**What you have to do**
The required output is the exact run of lines in the listing below from the line holding "The height and width of the screenshot is (304, 341)." through the line holding "Open the Microformat", with no pictures.

**The data**
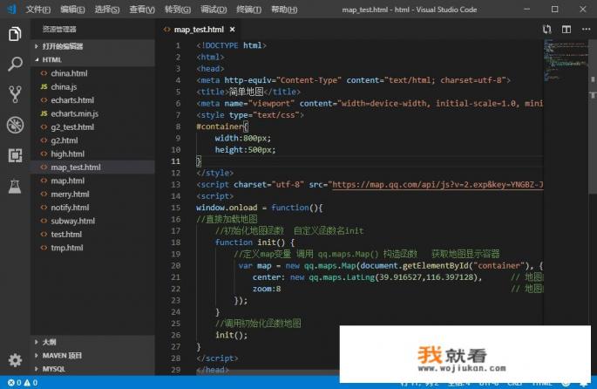Open echarts.min.js in the file tree
Screen dimensions: 597x389
click(74, 113)
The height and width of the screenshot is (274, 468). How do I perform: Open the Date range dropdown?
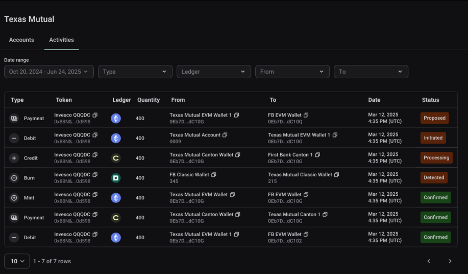click(x=49, y=72)
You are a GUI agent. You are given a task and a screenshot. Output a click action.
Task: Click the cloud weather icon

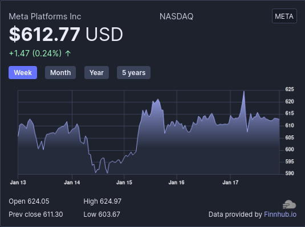pyautogui.click(x=290, y=204)
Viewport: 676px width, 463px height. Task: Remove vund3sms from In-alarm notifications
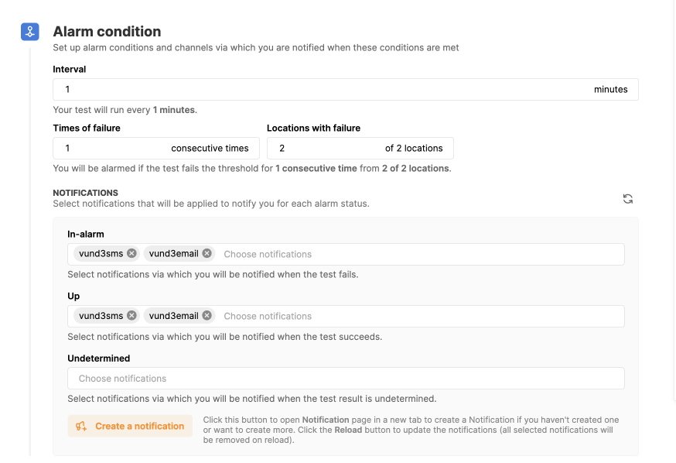tap(131, 253)
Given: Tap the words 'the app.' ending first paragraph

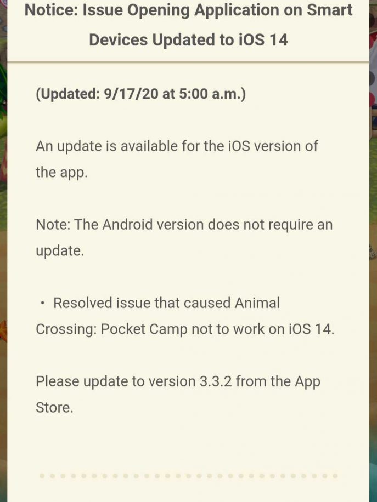Looking at the screenshot, I should [x=61, y=173].
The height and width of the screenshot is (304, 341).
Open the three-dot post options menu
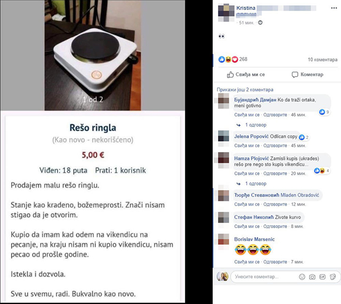pos(334,8)
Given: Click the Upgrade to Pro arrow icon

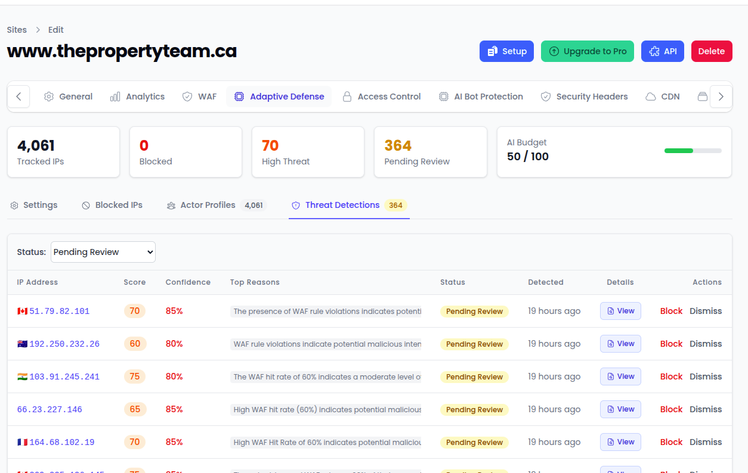Looking at the screenshot, I should 554,51.
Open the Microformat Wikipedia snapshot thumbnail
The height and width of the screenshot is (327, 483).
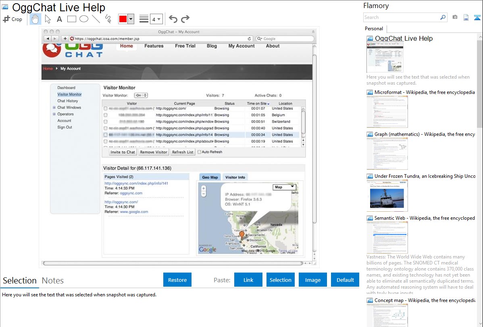387,112
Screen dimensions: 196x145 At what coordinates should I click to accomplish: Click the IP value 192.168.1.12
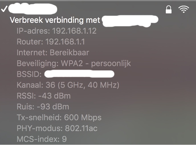[74, 31]
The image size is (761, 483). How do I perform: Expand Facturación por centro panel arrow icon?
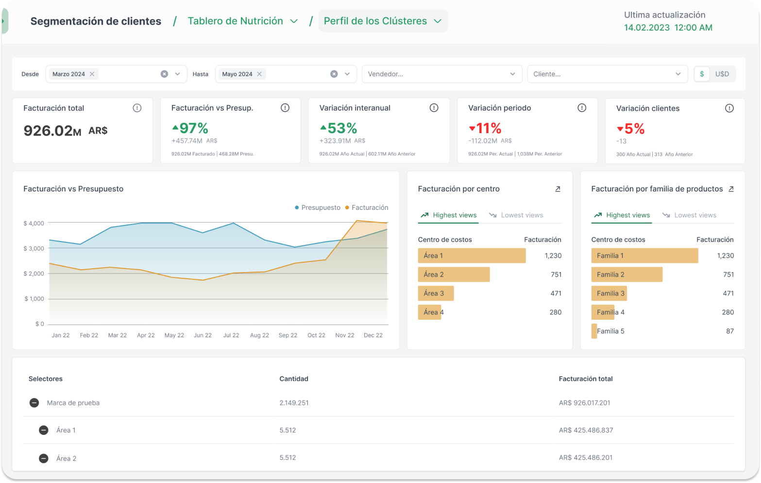pyautogui.click(x=558, y=189)

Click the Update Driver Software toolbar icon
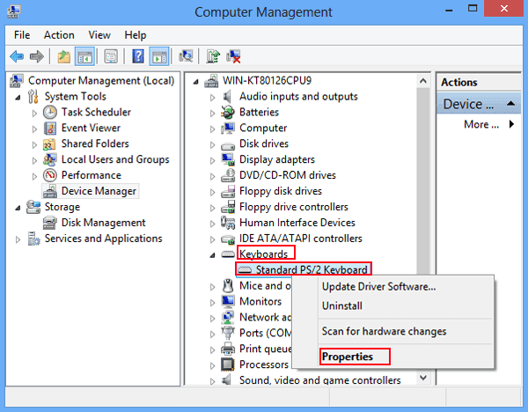tap(213, 56)
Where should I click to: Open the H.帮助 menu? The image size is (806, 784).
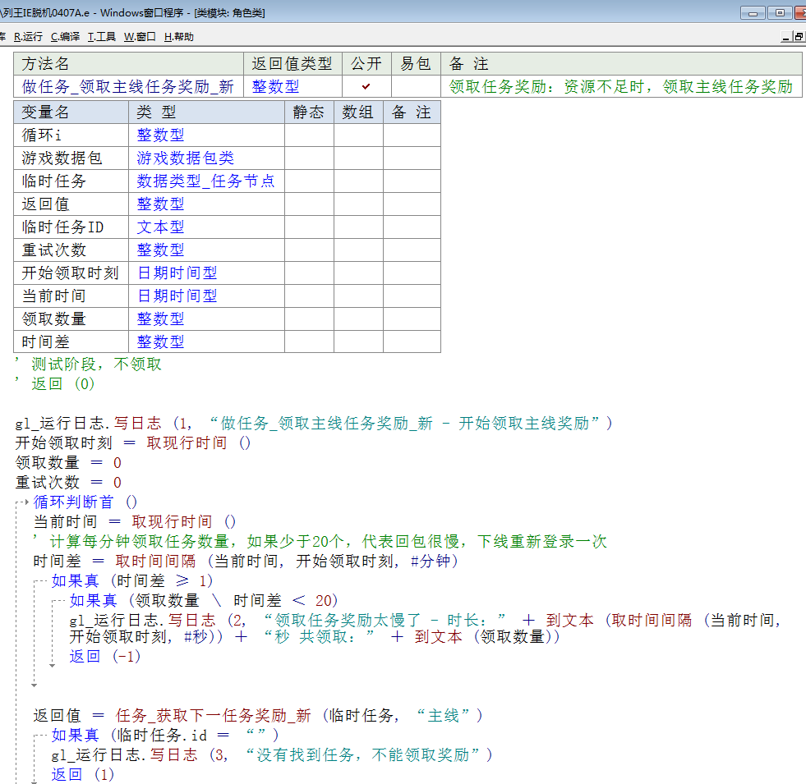pos(179,36)
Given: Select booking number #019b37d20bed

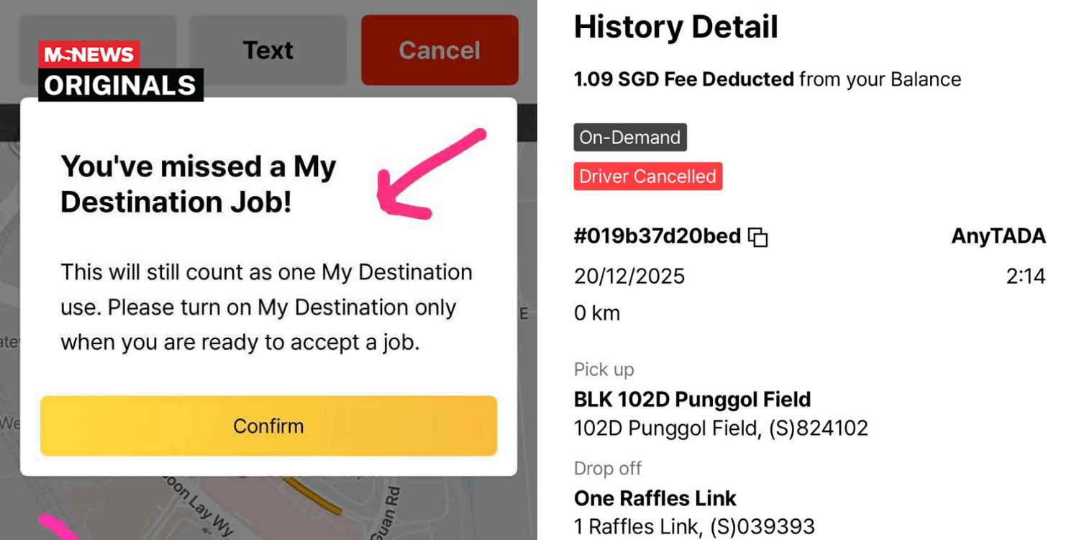Looking at the screenshot, I should coord(657,237).
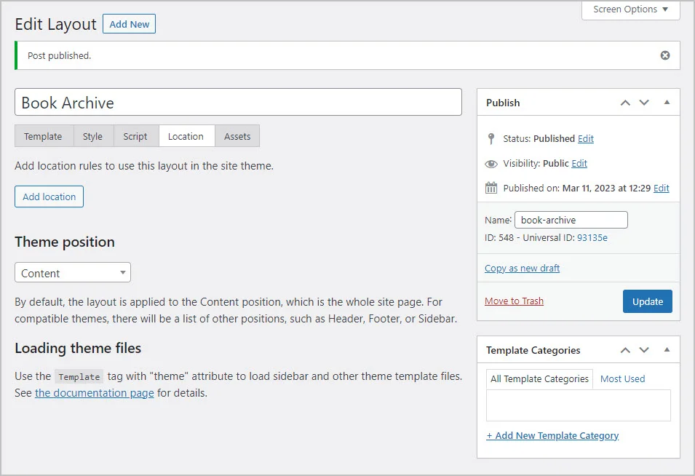Click the Add location button
The width and height of the screenshot is (695, 476).
49,197
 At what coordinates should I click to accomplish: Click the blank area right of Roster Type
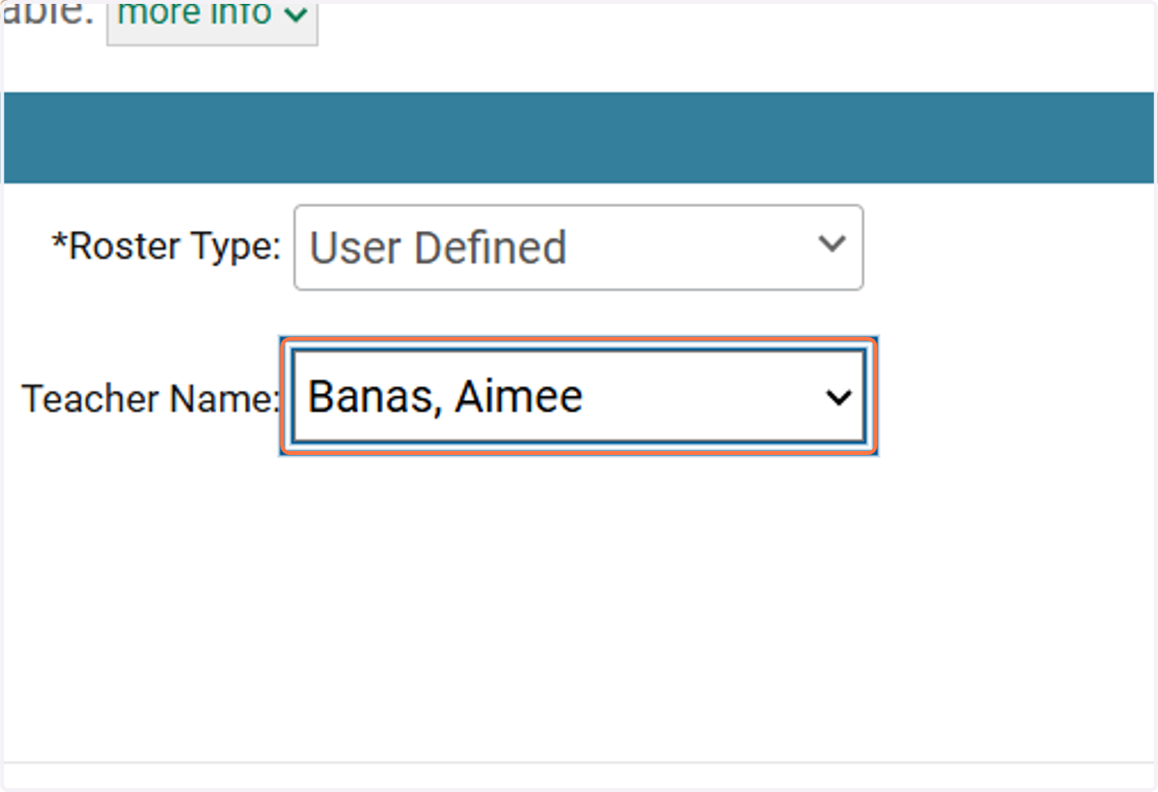tap(1008, 247)
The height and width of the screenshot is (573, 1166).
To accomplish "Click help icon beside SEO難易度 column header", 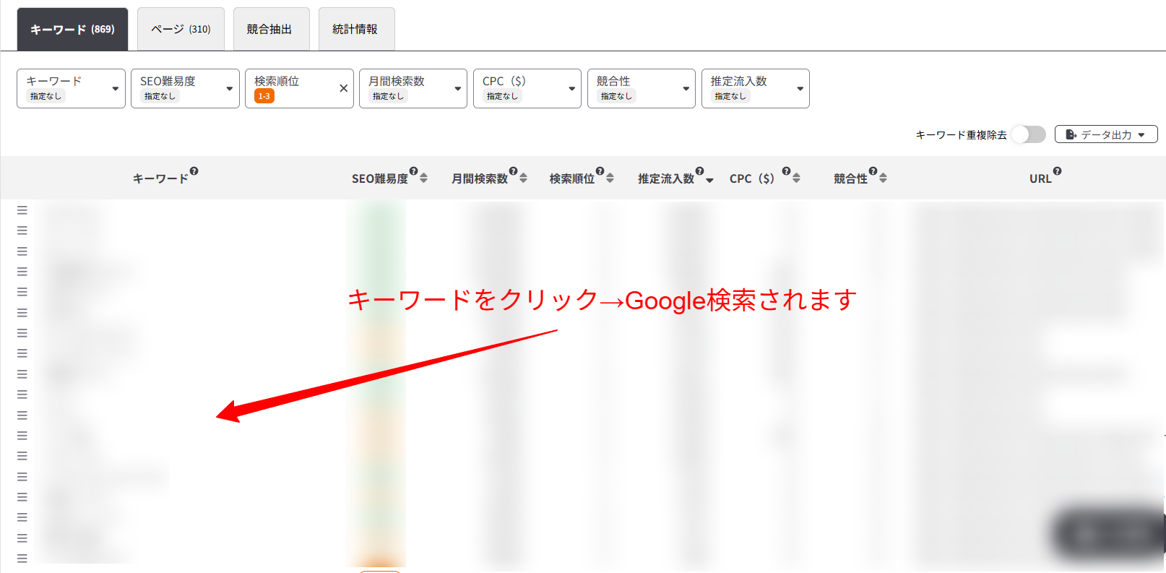I will [x=413, y=171].
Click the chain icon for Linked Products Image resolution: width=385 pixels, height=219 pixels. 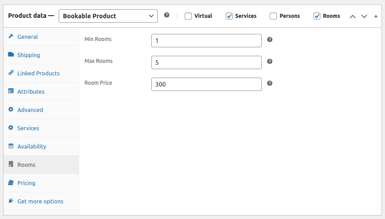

**Result of this exercise**
The height and width of the screenshot is (304, 341).
Open the three-dot post options menu
pos(334,8)
Given: Click the Upgrade to Pro arrow icon

Looking at the screenshot, I should 554,51.
Open the Microformat Wikipedia snapshot thumbnail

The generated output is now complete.